**What you will do**
Rewrite the rows from the line with "Given: Click the Undo Changes button" to the line with "Looking at the" as a two-column CSV with columns instruction and location. Put one row per request, with each field quoted and line breaks replaced by spaces.

**Source records**

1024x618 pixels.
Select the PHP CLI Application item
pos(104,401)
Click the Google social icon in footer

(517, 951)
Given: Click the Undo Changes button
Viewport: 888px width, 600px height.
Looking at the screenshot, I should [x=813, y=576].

---

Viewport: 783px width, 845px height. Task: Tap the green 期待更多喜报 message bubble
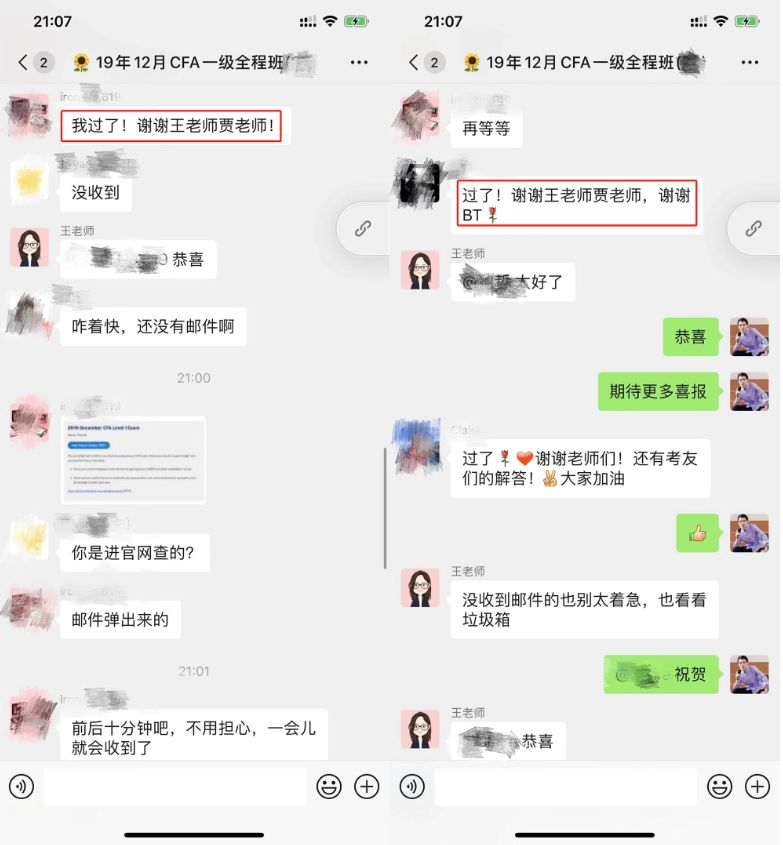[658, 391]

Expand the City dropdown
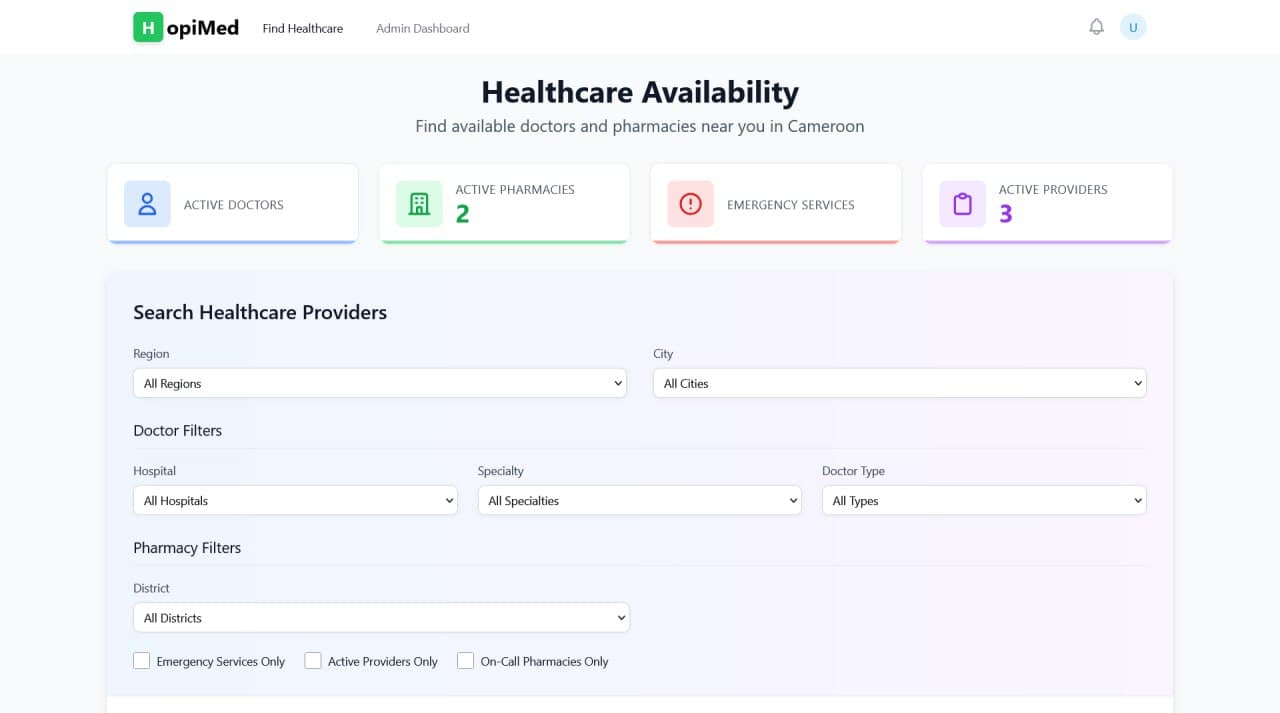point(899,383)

**Task response**
instruction,location
"Given: Click the Undo Changes button Viewport: 888px width, 600px height.","Looking at the screenshot, I should [x=813, y=576]."